Bu konuşmadan anlaşıldığına göre Davutoğlu ‘çoktan kararını verdi.’
Hatta “istifa mektubunu Erdoğan’a sundu” iddialarına bile
inanabilirsiniz. “Makam uğruna hiçbir arkadaşımı üzmem” diyerek
hangi makamı ve hangi arkadaşı kastettiği de açık!
“Sağ ve sol omzundaki” meleklere vereceği hesabı düşünen bir
Başbakan’ın bu iman muhasebesi, Ortadoğu’da dökülen yüz binlerce
masum Müslümanın kanı hakkında kendisine sorulması muhtemel (hatta
kesin!) olan sorulara da vereceği cevabın hazırlığı içinde olması
gerektiğini hatırlatır umarım.
Bu iktidar kavgasında ve büyük bir telaş ve aceleyle düşünülen yeni
siyasi organizasyonda asıl konu Türkiye’nin Ortadoğu
politikaları.
Ne alaka diyeceksiniz, açıklayalım:
Bir taraftan Suriye’de batağa saplanmış bir ülke; IŞİD’in
şehirlerimizi ve askeri hedeflerimizi vurmaya başladığı bir ülke,
diğer taraftan PKK’nın içerde, PYD’nin dışarıda Türkiye’yi perişan
ettiği bir çatışma ve kaos ortamı.
Ve bütün bunlara karşı birkaç obüsle nerede olduğu belirsiz IŞİD
hedeflerini vurmaya çalışan bir Türkiye.
Suriye’de adım atamıyoruz, Rusya krizinden dolayı elimiz kolumuz
bağlı, Mısır’la bunalım devam ediyor.
Türkiye bütün bu “dehşet tablosunun”, terörden ekonomiye ülkeye
vurduğu ağır darbeyi artık kaldırabilecek durumda değil.
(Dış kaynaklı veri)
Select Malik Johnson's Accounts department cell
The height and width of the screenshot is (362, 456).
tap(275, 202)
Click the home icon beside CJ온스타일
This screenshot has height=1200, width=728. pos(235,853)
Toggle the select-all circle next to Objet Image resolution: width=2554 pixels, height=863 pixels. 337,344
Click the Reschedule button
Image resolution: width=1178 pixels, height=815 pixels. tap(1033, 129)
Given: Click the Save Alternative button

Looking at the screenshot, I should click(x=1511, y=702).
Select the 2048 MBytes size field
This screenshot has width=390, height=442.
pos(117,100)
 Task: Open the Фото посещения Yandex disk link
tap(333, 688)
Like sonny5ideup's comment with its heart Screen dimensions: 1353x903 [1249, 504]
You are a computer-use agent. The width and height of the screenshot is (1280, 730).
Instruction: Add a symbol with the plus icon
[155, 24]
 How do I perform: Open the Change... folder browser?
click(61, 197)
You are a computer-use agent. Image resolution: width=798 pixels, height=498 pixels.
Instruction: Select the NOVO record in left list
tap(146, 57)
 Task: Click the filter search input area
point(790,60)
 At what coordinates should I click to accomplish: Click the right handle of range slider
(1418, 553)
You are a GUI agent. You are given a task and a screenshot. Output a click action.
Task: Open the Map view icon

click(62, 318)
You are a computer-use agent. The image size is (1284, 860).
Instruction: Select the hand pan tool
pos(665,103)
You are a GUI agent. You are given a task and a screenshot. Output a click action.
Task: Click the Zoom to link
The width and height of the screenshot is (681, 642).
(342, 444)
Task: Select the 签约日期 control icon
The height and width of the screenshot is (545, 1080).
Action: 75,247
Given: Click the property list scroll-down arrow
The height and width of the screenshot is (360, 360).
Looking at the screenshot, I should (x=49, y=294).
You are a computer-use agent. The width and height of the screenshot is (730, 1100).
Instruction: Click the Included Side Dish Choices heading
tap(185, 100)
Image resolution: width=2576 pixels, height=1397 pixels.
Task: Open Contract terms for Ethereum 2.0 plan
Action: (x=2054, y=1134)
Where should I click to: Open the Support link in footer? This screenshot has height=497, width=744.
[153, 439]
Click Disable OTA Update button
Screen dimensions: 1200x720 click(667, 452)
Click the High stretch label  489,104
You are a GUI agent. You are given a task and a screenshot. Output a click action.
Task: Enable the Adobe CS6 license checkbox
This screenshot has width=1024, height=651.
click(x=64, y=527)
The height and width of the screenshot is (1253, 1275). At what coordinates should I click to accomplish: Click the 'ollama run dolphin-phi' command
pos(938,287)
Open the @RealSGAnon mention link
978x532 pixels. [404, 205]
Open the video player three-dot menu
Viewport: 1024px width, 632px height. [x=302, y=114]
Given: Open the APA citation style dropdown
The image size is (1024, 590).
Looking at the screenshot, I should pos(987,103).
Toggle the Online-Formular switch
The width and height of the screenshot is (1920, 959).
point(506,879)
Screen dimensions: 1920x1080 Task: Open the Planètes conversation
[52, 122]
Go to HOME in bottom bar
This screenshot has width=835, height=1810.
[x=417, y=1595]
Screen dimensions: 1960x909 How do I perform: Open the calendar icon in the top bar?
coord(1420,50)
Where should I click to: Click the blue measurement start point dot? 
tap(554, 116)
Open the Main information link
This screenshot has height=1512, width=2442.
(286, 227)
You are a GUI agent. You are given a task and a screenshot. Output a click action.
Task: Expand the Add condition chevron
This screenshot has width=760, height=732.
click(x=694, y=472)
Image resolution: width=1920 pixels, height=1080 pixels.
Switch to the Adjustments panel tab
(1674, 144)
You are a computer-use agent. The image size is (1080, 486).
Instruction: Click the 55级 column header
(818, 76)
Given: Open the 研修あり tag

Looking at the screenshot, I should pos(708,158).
Ve bütün bunların sorumlusunun “5-6 ayda Halep’i alırız, Esad da
gider” diyerek Erdoğan’ı yanıltan(!) Davutoğlu olduğu ve bundan
dolayı da ipinin çekilerek yerine “komşularla bozulan ilişkileri”
düzeltecek yeni, kullanışlı ve taze bir isim lazım.
Yeni isim, yeni bir dönem olarak düşünülüyor.